# Different Batteries for TM and FF? ? ?



## Jezreel (May 1, 2017)

OK, I am SO new at this boat stuff! I have read a few threads that reference the interference a FF can get from the TM, if you have them drawing from the same battery. Or at least that's what I think I am reading. I am SO close to finishing my Tracker 1542. I just need to do the electrical stuff. I am waiting to screw down the front deck til I get my wiring done. I am planning on attaching my transducer to the TM. Do I need to have separate batteries for the TM and FF to eliminate any interference? I will most likely have a bow and stern light, and bilge pump at some point. 

Thanks.


----------



## stinkfoot (May 1, 2017)

This is what I use. You can buy from fishfindermounts.com but you could also use a burglar alarm battery for a cheaper option. I like this because I don't have to pack a giant automotive battery when drifting rivers in my pontoon. It fits in the pocket.


----------



## jethro (May 2, 2017)

I have my Humminbird Helix 5 and my Minn Kota PD50 bow mount hooked to the same deep cycle battery and there is no issue at all. I had the same concerns as you but there is no change at all in the feedback I recieve through the sonar when I'm using the trolling motor.


----------



## Jezreel (May 2, 2017)

Thanks for the replies, guys! I like the looks of that small battery, and the website says it should get 30-40 hours off of a charge, which I certainly wouldn't need. And inexpensive too!


----------



## onthewater102 (May 2, 2017)

I have a Minn Kota Terrova 12v 55# on a 1436 and it interfered badly with my Humminbird 798. I did as others here have suggested and added a small alarm/computer backup battery exclusively for the fish finder and it stopped the noise.

If you're wondering if you're getting interference it is very obvious - your image will get all distorted when you've got the trolling motor under momentary power and the distortion will come and go as you press and release the power button. Cheapest option is to see first if you've got an issue, then buy the solution.


----------



## lovedr79 (May 3, 2017)

i did not get any interference using the same battery. motorguide TM and hummingbird FF. try it and see if you get interference. if you do add another battery.


----------



## wmk0002 (May 3, 2017)

As others have said try it first just to see. I would also try to route the wiring apart from each other too....like run the TM wire up the left side and FF wire up the right or up the middle under the floor/deck. Also make sure you use appropriate wire size and marine quality wire.


----------



## Jezreel (May 4, 2017)

Great info guys. It certainly won't hurt to try the one battery first, and then go to two if needed. I have decided to put 2 hatches on each side of the deck. The big battery will go in one of those hatches, so I don't have to run wire all the way to the back. Hopefully, the shorter run for the wires will decrease any chance of interference. 

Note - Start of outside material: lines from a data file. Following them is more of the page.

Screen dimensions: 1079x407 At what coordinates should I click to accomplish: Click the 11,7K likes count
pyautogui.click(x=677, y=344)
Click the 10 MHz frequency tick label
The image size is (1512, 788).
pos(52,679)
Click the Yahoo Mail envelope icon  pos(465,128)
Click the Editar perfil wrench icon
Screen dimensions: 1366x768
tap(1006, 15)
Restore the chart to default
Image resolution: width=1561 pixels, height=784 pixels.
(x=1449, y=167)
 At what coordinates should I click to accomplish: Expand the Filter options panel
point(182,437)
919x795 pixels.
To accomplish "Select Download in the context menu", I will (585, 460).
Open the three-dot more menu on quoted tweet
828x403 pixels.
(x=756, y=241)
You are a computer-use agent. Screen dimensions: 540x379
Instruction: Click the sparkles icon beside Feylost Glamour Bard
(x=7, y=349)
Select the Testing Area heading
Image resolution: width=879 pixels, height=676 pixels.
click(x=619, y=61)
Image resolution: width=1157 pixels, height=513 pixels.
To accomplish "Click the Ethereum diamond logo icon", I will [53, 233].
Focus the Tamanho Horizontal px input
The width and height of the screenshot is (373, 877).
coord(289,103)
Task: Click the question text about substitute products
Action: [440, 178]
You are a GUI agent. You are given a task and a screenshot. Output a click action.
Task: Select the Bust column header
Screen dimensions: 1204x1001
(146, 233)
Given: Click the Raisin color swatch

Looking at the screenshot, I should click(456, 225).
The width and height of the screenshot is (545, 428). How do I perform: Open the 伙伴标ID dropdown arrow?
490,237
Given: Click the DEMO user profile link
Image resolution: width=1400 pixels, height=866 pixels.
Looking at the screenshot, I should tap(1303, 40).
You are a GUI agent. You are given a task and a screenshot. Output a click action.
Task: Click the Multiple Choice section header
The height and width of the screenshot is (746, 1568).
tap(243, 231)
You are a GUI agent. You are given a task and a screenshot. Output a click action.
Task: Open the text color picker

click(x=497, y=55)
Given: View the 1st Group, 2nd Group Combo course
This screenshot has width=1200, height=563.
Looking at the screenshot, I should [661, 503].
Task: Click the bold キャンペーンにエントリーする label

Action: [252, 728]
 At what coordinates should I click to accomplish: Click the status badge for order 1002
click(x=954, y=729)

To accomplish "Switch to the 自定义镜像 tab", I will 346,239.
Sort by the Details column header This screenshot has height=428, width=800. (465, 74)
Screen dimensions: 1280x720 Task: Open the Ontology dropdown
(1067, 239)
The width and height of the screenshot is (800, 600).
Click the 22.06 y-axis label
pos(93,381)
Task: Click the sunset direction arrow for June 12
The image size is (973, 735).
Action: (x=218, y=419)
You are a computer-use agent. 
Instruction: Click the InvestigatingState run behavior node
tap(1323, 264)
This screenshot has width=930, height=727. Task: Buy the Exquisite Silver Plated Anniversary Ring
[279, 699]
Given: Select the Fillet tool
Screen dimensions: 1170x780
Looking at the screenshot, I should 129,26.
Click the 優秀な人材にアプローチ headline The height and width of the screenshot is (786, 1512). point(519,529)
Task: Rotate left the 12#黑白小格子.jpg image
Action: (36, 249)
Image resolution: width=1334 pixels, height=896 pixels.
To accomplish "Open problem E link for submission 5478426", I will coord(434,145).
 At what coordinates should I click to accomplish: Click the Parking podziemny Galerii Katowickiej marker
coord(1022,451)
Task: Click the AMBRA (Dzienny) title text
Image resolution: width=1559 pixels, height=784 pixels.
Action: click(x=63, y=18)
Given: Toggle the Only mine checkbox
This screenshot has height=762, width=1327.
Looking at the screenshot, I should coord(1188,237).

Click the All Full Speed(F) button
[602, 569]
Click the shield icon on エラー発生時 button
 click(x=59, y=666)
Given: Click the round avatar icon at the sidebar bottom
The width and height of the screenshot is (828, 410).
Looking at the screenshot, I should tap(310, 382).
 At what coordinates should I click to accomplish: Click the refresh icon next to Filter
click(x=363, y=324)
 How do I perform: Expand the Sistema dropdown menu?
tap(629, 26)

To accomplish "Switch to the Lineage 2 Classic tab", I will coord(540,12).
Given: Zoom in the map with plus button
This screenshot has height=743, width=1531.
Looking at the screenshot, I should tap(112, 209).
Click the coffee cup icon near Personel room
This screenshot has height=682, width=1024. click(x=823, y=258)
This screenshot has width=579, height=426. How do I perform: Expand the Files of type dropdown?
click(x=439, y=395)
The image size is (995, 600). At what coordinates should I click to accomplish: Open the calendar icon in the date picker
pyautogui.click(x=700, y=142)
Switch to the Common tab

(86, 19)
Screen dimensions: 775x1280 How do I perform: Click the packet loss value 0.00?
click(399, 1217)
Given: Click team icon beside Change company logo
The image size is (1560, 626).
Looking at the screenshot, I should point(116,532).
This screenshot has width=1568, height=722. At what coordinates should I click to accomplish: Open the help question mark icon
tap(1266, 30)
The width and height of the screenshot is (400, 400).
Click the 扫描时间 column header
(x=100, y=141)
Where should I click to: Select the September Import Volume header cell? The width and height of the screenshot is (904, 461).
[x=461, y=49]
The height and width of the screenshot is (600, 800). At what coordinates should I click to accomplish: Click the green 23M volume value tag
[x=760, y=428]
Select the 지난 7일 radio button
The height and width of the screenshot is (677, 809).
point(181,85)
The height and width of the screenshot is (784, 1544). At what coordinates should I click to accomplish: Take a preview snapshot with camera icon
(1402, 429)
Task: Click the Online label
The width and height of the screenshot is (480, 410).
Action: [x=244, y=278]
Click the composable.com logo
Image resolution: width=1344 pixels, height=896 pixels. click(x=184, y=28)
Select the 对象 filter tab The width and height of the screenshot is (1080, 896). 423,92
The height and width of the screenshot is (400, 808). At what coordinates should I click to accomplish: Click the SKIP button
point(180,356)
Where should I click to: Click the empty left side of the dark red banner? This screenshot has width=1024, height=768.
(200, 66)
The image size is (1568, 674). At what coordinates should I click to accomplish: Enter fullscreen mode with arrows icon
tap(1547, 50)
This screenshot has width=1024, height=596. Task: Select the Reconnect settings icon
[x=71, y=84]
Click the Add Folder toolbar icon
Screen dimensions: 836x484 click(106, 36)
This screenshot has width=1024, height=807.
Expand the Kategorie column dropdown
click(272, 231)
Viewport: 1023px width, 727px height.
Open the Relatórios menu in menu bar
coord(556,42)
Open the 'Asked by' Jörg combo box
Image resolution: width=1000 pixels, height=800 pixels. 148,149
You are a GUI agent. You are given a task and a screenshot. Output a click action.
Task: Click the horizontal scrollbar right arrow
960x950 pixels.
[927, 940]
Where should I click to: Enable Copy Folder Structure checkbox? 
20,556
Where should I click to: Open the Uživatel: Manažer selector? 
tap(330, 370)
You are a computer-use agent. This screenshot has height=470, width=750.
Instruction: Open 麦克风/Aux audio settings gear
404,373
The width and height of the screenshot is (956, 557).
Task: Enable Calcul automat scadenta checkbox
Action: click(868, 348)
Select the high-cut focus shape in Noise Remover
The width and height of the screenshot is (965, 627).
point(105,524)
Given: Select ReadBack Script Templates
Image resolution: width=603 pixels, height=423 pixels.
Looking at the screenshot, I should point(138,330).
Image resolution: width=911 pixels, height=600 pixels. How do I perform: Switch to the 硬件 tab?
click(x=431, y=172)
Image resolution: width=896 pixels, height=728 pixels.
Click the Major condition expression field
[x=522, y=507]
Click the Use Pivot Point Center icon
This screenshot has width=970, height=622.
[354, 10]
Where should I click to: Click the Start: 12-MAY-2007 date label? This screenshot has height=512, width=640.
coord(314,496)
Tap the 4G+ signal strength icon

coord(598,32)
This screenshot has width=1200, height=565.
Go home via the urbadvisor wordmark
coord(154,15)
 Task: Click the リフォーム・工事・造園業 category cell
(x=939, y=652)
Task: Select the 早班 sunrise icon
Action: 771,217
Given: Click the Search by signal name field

My set up will look similar to this, but with smaller hatches, and the seat plate just in front of the middle seat. This picture was borrowed from FishinFL's build page. Just wanted to give him credit for the pic and idea.


----------



## richg99 (May 4, 2017)

You already have great advice here. I can't add anything other than...when you are running wires, run a few extra ones. They will come in handy later.

richg99


----------



## Captain Ahab (May 4, 2017)

I use a separate dedicated batter for FF bilge, lights etc. The extra battery is also a spare if one of my other batteries dies on me as I run some electric only lakes 

In total I have a batter for the front TM the rear TM (and starter for outboard) and a third for everything else


----------



## Jezreel (May 5, 2017)

Yes, I was planning on running extra wires but was curious what gauge to run. I can't imagine they would be for anything but lights, bilge pump, 2nd FF or something of that nature. So what gauge do you think the extra wires should be?


----------



## jethro (May 5, 2017)

Jezreel said:


> Yes, I was planning on running extra wires but was curious what gauge to run. I can't imagine they would be for anything but lights, bilge pump, 2nd FF or something of that nature. So what gauge do you think the extra wires should be?



If it were me, I would run some fairly hefty (maybe 12 or 14 ga) to a small fuse panel/junction box, then your accessories can run off 18-22 ga wire.


----------



## Stumpalump (May 5, 2017)

I always run electronics like fish finders and radios directly to the battery. Do not pass go! Gotta remember to turn them off. Who ever said 4 or five wires going to the battery terminal needs a seperate fuse box is feeding you a line a BS. No better connection than to the batt and most of those electronics come with an inline fuse. Keep it simple. Run a nice longer stainless bolt thru your batt terminal and pick up a pack of larger connectors to go over it. Everthing is right there. Easy to see. Hit the terminal with a shot of spray lube once in a blue moon.


----------



## gnappi (May 10, 2017)

My last boat sold 10 years ago, I never had interference between my various instruments. That went away with LORAN. 

That said, I'm surprised this subject comes up. I would think "snake oil" electronics companies would come up with steering diodes and filter array for "sensitive" electronics. 

Nowadays my needs are few (but growing) but I expect marine stuff has gotten only better in the years since I was offshore often.


----------